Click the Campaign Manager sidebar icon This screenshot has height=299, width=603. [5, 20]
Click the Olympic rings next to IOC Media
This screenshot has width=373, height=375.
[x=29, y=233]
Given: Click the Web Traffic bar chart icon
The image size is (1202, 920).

◇ ◇ ◇

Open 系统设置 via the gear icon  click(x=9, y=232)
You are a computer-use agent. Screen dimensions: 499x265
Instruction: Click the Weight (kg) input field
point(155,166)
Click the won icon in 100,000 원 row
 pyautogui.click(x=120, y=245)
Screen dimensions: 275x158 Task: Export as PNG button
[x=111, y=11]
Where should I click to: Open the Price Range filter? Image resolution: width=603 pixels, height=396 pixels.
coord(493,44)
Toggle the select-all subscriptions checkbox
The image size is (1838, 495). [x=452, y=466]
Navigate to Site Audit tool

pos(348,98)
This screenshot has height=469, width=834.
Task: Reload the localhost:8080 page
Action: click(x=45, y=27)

◇ ◇ ◇

Given problem
Pull out every row above that contains the string "Task", counting only matches with the same uppercase and lowercase letters.

Result of this exercise
Screen dimensions: 275x158 Task: Export as PNG button
Task: Reload the localhost:8080 page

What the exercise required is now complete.